**Instructions to follow**
Reproduce the methods passage below word for word, copying everything from "Statistical analysis" down to "were filtered out.".

**Passage shown**
------------------------------------------------
Statistical analysis
We employed random sampling with replacement (bootstrap value of 10,000) on the taxonomic assignments of the provirus subset from IMG/VR v4 and prophages in Prophage-DB. This step was executed using a custom Python script, where the sampling was performed utilizing the .sample() method from the Pandas library based on the taxonomic counts for each taxonomic rank. Considering the comprehensiveness of IMG/VR v4, we compared its results with those from our database to validate our observations.
AMG filtering
AMGs were identified with VIBRANT. For filtering AMGs, we followed the steps outlined in Zhou et al. [43]: 1) AMGs at either end of the scaffold were filtered out; 2) AMGs with VIBRANT KEGG [44] or Pfam [45] v-scores equal or greater than 1 were filtered out; 3) AMGs that had four genes (upstream or downstream) with KEGG v-score smaller than 0.25 were filtered out.
------------------------------------------------
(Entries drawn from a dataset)
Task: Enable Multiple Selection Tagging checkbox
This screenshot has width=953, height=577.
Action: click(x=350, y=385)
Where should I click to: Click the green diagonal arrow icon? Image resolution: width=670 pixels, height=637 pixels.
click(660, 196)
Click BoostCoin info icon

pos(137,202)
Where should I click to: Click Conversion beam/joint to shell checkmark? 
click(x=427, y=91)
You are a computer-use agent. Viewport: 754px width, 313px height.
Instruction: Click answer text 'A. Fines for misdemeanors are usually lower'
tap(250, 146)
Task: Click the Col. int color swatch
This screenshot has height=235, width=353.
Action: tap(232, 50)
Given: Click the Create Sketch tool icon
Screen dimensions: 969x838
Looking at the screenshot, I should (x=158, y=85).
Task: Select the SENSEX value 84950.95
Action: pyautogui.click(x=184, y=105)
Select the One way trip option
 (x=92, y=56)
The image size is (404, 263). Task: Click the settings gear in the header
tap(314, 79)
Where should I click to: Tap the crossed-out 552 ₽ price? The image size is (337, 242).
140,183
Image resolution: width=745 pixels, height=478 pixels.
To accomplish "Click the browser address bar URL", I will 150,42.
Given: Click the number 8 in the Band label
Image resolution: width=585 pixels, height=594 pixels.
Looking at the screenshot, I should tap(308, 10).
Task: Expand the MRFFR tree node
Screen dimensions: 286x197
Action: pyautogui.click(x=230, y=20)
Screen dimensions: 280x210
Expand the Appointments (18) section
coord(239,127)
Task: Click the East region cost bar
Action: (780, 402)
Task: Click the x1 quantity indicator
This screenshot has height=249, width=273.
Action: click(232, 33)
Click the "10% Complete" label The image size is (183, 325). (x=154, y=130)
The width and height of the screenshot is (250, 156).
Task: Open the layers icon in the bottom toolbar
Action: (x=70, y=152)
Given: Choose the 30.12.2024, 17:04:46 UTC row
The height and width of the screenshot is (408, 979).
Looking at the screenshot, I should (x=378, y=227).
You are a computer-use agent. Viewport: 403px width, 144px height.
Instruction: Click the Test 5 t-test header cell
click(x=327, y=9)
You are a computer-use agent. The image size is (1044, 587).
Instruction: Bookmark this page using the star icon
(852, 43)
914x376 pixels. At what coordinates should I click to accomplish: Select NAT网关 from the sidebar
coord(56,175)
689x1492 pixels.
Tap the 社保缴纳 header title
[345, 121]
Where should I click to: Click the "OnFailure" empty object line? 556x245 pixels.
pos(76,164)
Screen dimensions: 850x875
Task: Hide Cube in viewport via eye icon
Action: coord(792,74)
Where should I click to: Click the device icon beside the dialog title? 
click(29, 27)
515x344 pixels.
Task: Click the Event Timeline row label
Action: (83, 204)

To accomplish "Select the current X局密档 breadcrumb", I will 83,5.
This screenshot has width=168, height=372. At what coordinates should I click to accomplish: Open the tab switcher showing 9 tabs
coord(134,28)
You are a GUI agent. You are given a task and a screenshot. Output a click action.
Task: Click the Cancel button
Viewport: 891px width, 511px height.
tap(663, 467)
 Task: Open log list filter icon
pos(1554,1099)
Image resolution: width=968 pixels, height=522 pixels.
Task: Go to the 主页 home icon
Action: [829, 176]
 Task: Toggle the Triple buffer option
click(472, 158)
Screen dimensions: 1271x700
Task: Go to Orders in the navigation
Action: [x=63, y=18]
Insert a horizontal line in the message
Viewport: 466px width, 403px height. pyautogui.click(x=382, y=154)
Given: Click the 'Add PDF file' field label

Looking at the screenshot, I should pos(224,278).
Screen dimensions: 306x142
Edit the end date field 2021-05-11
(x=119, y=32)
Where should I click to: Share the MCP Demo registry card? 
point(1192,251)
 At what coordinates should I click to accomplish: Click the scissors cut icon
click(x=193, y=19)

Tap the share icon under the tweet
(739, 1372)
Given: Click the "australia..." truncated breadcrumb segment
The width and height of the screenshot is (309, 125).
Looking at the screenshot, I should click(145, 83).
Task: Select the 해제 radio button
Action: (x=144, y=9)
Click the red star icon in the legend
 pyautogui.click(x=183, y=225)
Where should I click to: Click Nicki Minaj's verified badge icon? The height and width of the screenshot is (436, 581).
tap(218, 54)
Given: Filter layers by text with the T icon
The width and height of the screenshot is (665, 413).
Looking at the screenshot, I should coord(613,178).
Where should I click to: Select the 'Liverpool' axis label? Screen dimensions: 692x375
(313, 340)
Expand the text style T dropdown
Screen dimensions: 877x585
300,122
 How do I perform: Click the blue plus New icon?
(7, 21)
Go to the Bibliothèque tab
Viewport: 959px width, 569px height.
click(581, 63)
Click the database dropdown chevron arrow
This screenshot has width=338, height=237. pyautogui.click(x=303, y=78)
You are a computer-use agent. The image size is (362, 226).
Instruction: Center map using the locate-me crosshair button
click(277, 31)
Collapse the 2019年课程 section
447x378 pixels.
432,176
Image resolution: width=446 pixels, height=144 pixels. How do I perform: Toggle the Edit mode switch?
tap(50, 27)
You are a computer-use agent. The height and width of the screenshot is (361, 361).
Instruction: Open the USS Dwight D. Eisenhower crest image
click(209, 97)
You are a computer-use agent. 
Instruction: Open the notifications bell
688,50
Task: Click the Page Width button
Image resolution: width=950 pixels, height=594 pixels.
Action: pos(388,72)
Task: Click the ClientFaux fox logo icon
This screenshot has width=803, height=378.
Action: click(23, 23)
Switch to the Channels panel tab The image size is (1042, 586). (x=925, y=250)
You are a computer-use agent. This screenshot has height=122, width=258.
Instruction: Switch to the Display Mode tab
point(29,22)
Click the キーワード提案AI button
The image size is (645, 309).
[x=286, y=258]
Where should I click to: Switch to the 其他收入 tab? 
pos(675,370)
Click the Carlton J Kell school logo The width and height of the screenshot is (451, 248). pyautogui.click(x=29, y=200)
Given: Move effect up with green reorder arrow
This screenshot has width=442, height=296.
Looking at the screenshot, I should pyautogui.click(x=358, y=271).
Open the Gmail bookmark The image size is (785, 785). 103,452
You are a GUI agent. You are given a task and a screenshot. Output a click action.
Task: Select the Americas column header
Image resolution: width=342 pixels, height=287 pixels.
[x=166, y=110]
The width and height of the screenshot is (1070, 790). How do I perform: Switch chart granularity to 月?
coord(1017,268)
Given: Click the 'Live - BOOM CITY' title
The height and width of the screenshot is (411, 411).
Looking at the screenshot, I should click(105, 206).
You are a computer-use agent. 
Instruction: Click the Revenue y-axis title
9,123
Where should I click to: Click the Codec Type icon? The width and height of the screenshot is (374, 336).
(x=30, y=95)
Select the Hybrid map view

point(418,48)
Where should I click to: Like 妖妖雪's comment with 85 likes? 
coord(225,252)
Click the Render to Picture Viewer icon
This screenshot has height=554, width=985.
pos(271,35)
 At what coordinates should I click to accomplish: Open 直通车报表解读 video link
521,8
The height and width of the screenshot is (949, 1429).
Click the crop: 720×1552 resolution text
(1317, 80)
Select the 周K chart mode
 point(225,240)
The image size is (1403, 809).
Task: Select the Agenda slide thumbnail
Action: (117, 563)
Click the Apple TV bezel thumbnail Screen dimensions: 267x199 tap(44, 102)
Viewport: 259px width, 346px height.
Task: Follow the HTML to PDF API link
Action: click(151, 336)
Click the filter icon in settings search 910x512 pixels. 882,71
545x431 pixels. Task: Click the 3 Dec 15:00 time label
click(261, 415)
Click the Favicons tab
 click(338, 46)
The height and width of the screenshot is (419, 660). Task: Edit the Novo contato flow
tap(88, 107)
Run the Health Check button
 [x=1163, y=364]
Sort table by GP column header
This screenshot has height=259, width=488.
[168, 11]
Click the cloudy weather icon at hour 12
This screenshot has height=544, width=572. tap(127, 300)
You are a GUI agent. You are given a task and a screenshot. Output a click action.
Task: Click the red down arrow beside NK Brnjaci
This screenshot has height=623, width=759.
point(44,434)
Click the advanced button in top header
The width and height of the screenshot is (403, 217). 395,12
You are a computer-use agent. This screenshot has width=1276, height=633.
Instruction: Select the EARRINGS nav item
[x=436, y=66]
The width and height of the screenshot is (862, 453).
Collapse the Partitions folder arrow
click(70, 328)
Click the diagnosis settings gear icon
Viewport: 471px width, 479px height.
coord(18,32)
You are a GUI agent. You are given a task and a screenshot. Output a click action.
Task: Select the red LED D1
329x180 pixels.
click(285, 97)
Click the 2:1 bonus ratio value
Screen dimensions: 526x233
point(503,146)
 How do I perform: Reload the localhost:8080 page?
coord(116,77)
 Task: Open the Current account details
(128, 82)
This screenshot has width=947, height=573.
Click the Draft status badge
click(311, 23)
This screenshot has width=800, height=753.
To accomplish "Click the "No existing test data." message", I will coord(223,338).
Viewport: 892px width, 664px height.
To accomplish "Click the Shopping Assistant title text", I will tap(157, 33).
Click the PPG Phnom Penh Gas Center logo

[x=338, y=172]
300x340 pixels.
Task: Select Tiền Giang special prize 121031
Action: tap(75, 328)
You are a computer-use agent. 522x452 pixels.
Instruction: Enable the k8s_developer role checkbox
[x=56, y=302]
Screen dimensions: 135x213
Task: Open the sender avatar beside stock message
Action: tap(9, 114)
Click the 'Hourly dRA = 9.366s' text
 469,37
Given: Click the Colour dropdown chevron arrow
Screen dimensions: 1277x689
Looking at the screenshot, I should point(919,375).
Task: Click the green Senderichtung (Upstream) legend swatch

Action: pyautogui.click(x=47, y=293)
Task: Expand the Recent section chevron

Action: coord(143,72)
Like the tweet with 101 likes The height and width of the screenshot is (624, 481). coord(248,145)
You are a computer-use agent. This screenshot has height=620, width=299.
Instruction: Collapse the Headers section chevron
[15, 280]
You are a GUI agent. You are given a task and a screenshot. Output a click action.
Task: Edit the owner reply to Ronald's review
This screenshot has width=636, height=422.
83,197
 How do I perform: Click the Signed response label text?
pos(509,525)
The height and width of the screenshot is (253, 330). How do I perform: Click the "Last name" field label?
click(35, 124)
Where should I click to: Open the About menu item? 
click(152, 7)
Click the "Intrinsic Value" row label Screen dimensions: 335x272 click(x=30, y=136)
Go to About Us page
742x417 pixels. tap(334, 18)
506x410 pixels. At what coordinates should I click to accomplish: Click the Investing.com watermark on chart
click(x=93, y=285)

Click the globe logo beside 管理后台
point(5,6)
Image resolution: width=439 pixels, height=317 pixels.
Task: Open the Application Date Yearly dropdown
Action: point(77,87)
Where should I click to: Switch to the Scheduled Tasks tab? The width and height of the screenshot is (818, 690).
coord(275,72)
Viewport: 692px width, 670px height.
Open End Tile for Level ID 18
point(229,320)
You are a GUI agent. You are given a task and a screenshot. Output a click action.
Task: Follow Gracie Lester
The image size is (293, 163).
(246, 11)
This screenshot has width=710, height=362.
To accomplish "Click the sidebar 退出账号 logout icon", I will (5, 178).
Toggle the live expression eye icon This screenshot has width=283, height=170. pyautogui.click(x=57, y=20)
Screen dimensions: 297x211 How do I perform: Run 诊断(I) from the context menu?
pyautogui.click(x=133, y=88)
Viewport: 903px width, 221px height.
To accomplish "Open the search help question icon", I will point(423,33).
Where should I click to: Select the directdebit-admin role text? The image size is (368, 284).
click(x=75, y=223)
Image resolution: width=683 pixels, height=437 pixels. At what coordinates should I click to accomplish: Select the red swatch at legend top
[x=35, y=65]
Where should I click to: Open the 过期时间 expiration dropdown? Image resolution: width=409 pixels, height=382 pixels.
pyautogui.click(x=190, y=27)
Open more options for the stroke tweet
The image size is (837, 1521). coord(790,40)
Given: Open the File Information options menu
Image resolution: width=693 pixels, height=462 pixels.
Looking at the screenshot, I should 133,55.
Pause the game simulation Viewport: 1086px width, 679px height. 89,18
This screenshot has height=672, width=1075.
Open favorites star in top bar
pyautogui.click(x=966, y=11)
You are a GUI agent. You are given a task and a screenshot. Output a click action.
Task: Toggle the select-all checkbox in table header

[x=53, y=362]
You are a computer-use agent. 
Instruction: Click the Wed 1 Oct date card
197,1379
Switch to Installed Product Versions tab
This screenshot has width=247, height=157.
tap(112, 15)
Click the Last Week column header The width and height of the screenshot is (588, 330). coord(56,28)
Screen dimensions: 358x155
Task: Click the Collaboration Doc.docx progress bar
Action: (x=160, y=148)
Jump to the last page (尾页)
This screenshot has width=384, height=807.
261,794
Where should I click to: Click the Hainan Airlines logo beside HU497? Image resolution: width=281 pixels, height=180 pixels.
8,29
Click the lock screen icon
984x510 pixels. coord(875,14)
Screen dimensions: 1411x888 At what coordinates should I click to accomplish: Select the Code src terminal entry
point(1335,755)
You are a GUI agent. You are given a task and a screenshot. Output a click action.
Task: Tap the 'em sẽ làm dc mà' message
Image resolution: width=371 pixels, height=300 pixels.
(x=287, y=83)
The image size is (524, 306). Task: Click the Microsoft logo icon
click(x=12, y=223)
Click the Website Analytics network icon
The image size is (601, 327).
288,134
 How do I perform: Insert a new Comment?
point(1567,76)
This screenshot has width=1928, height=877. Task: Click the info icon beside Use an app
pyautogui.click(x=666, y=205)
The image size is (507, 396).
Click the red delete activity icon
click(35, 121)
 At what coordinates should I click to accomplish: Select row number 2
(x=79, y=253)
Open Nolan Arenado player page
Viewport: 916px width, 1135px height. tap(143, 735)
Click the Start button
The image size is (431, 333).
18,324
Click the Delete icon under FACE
------------------------------------------------
**Reply**
Statistical analysis
We employed random sampling with replacement (bootstrap value of 10,000) on the taxonomic assignments of the provirus subset from IMG/VR v4 and prophages in Prophage-DB. This step was executed using a custom Python script, where the sampling was performed utilizing the .sample() method from the Pandas library based on the taxonomic counts for each taxonomic rank. Considering the comprehensiveness of IMG/VR v4, we compared its results with those from our database to validate our observations.
AMG filtering
AMGs were identified with VIBRANT. For filtering AMGs, we followed the steps outlined in Zhou et al. [43]: 1) AMGs at either end of the scaffold were filtered out; 2) AMGs with VIBRANT KEGG [44] or Pfam [45] v-scores equal or greater than 1 were filtered out; 3) AMGs that had four genes (upstream or downstream) with KEGG v-score smaller than 0.25 were filtered out.